Exercise: Give again the line that contains "Screen dimensions: 1568x723", plus every line after it to the end of the records, unchanged.

Information:
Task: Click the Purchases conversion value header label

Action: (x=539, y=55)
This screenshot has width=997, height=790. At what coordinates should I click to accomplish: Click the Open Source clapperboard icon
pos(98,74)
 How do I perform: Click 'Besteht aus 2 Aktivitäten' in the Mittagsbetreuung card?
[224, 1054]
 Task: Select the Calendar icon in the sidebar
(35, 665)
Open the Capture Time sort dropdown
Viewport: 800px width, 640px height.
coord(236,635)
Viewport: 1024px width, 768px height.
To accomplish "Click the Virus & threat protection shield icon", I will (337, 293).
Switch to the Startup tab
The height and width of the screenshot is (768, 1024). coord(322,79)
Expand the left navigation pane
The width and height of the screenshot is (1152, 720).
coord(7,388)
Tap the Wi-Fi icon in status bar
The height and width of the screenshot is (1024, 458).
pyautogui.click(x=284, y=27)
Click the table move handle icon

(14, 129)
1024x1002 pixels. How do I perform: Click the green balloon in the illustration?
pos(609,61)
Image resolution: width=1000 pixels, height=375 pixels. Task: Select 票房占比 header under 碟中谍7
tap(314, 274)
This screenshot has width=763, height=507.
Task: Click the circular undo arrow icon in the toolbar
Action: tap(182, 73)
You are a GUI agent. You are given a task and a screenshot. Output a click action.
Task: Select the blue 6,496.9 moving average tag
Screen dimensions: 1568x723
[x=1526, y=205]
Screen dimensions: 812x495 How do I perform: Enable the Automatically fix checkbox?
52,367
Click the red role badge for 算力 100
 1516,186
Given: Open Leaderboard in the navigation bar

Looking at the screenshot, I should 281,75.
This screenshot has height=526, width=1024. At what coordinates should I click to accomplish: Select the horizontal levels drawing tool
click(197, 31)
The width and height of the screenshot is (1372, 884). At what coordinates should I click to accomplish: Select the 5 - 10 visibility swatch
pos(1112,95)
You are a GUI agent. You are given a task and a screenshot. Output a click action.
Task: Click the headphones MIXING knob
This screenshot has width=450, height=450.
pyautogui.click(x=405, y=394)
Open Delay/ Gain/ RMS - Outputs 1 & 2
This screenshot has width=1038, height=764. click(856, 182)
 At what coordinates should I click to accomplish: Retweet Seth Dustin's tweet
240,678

Expected output:
Screen dimensions: 1568x723
[x=1526, y=205]
Screen dimensions: 812x495 How do I perform: Enable the Automatically fix checkbox?
52,367
Click the red role badge for 算力 100
 1516,186
Given: Open Leaderboard in the navigation bar

Looking at the screenshot, I should 281,75.
This screenshot has height=526, width=1024. At what coordinates should I click to accomplish: Select the horizontal levels drawing tool
click(197, 31)
The width and height of the screenshot is (1372, 884). At what coordinates should I click to accomplish: Select the 5 - 10 visibility swatch
pos(1112,95)
You are a GUI agent. You are given a task and a screenshot. Output a click action.
Task: Click the headphones MIXING knob
This screenshot has width=450, height=450.
pyautogui.click(x=405, y=394)
Open Delay/ Gain/ RMS - Outputs 1 & 2
This screenshot has width=1038, height=764. click(856, 182)
 At what coordinates should I click to accomplish: Retweet Seth Dustin's tweet
240,678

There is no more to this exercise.